Two weeks later, Collingwood was rematched with Melbourne. The Demons came out breathing fire, but Collingwood hung in. Still, it seemed only a matter of time before Melbourne would take control. Again halfway through the third quarter, the momentum of the game changed. At the last break, a goal separated the two teams. In a scintillating last quarter, the lead changed hands several times before first-year player, Ash Johnson put Collingwood in front with minutes to play. Remarkably Collingwood kept the ball trapped deep in their forward line for the last two minutes of play to ensure victory.
This wasn’t luck. This team counterpunches harder for longer than its opposition and then makes the right decisions in the heat of battle. It is simply awe-inspiring.
By this time, I was all in, but realistic enough to not believe in fairy tales. All the numbers seemed to confirm that the intangible thread running through the season was destined to be broken. A game in Sydney without two key midfielders could be seen as confirmation of this. Collingwood were simply outgunned, even though they kept pushing all the way. The talking heads on the radio and TV nodded wisely and proclaimed the bubble burst. Longtime nemesis, Carlton were widely predicted to deliver the coup de gras before we limped into finals.

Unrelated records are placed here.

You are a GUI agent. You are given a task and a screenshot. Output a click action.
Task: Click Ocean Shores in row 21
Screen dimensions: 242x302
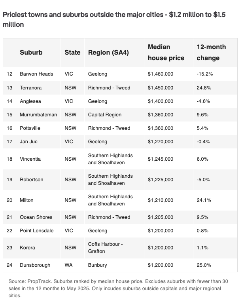pos(36,217)
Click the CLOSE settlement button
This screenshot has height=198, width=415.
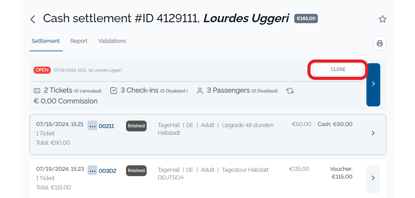coord(338,69)
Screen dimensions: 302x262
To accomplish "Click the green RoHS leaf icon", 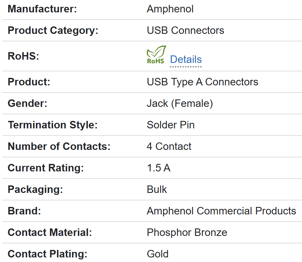I will (156, 54).
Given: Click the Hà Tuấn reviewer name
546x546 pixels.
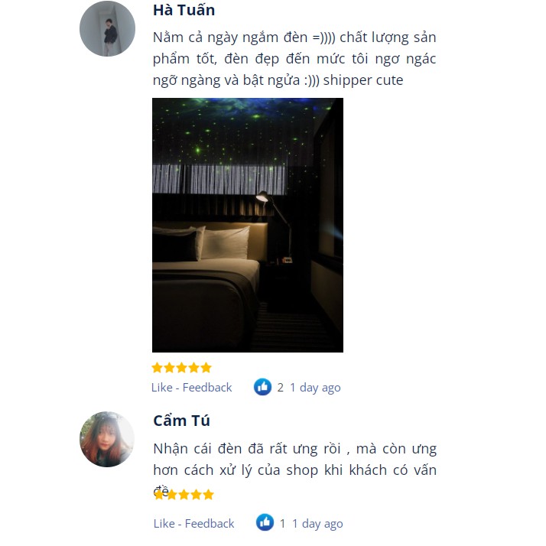Looking at the screenshot, I should pos(184,11).
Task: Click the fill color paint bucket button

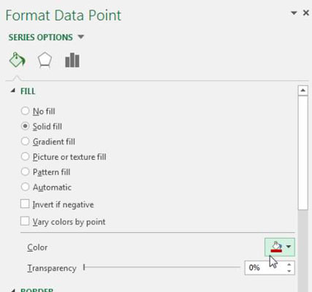Action: pyautogui.click(x=276, y=247)
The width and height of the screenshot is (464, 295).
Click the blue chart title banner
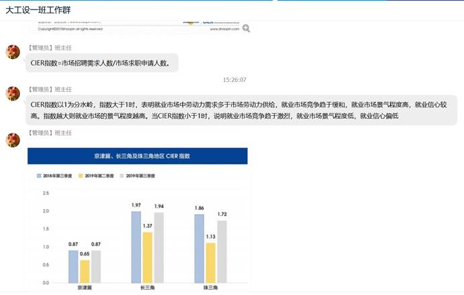[138, 156]
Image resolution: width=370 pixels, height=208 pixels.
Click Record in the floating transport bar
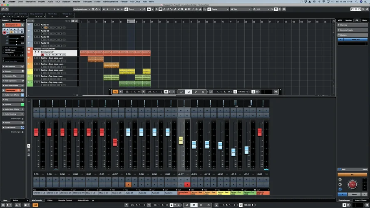pyautogui.click(x=203, y=92)
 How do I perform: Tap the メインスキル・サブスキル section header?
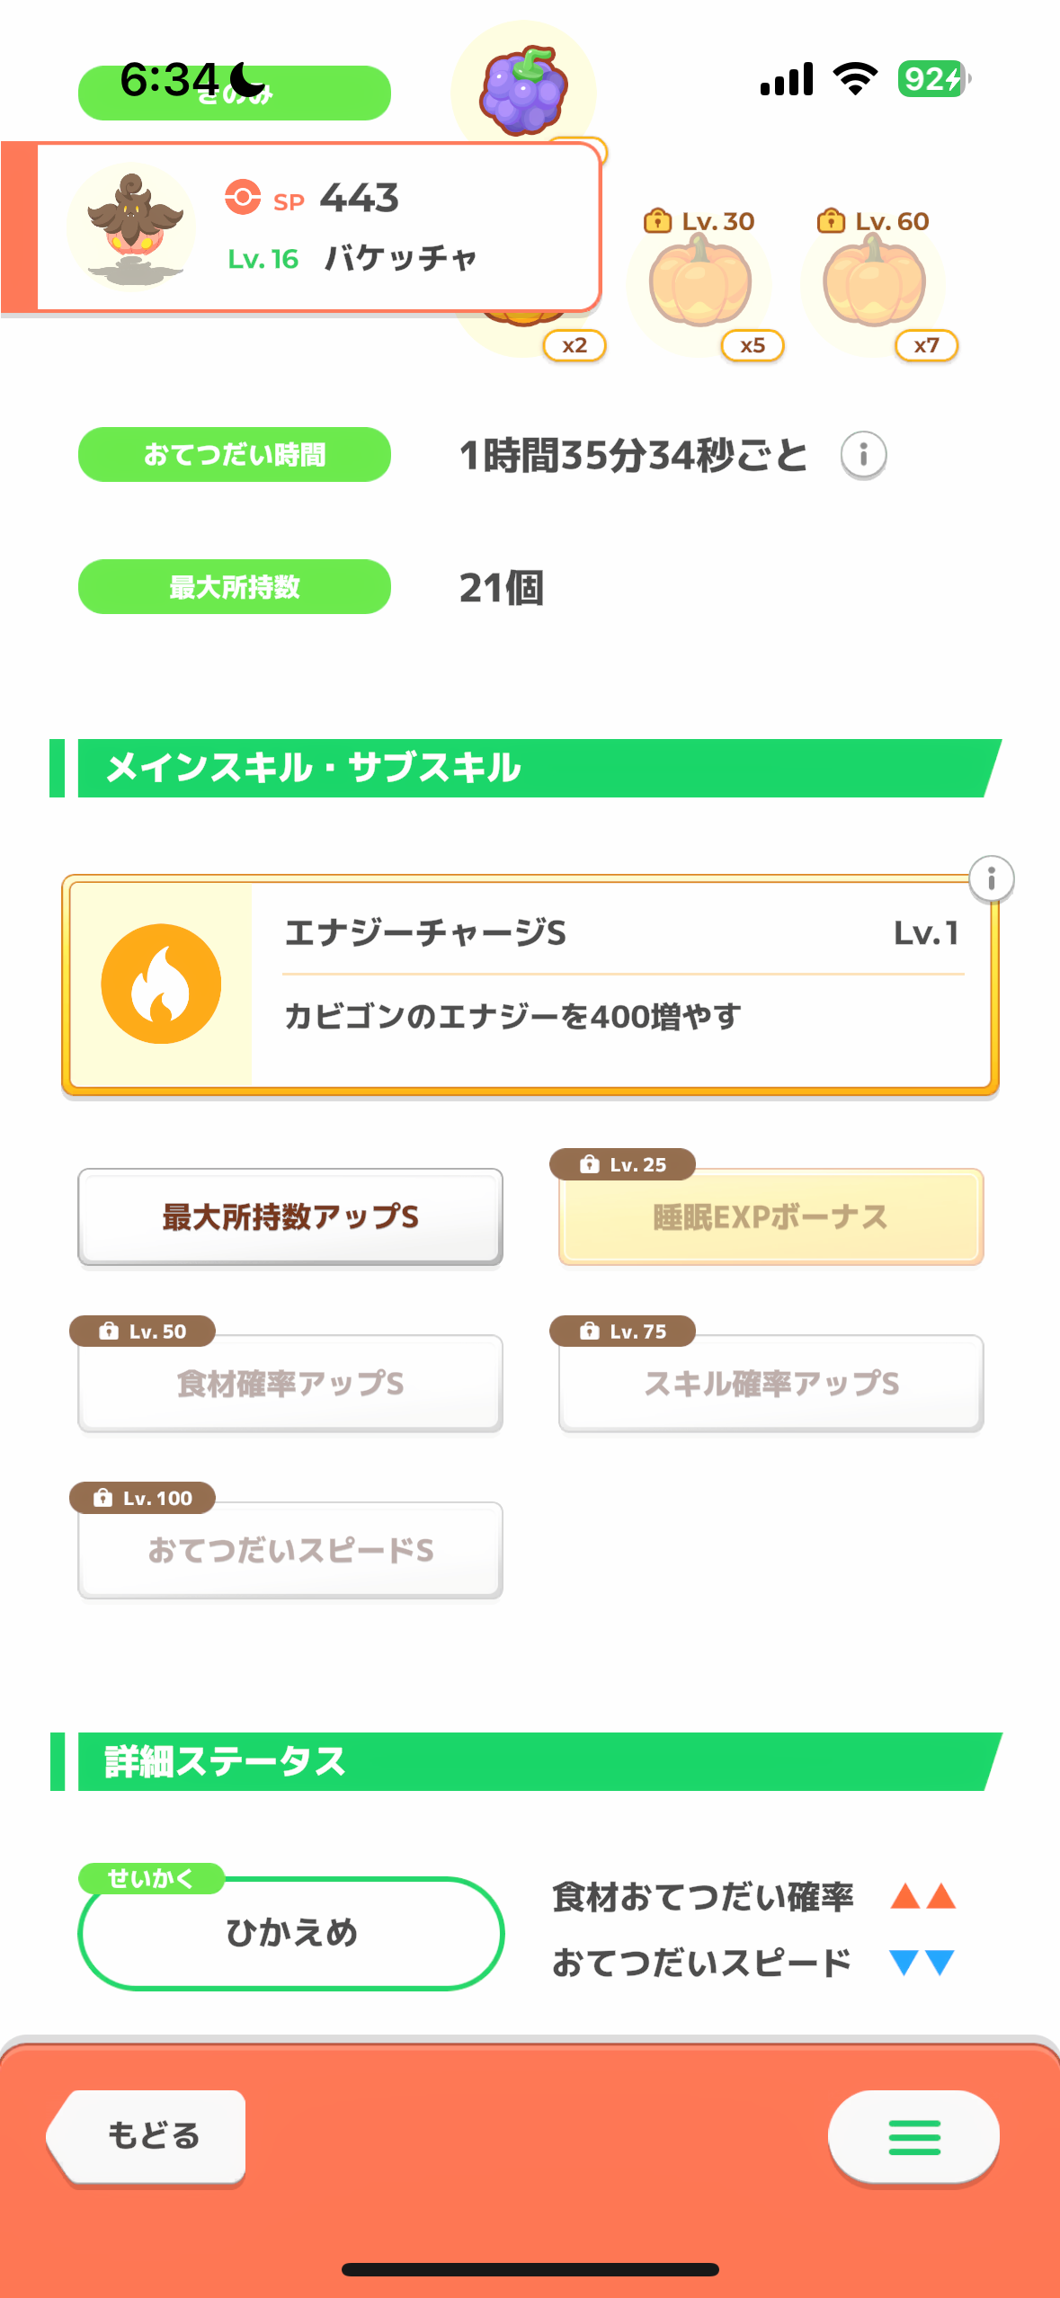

On paper, Carlton had all the necessary tools. Games aren’t played on paper. For the first half, Collingwood appeared to be the superior team. But Carlton, inspired by some incredible play by captain Patrick Cripps played superb football in the third term and appeared to have the game almost wrapped up.
Mcrae’s Collingwood had other ideas. Over the next thirty minutes, helped a little by Carlton’s inability to handle the big moments, Collingwood wound the lead back, until with less than 2 minutes left on the clock, Jamie Elliott was called upon to work another piece of magic.
Of course, it just wasn’t Elliotts kick. The quick hands of Nick Daicos to release Maynard out of the backline, followed by Maynards bullet like pass to Pendlebury and young Jack Ginnivan’s clever use of the body to allow Elliott time and space were all instinctive acts made by players given licence to play the moments as they saw them.
It was breathtaking in its audacity and oh so sweet to kill Carlton stone dead.
In a game that has become too clinical and too systems based, this Collingwood team is doing something different. They’re playing on pure instinct and it’s incredibly enjoyable to watch. This is the game I loved as a kid. It is the game I have fallen in love with all over again.
This week Collingwood are drawn to play Premiership favourites Geelong in the first Qualifying Final. Most pundits expect them to lose. Statistics, personnel and history says that most pundits are probably right. It doesn’t really matter. Collingwood aren’t meant to be there. It has a free swing. Geelong will try and kill Collingwood off early. If they don’t and it gets tight in the last quarter, they’d better be prepared to play each minute like their lives depended on it, because the Collingwood boys will.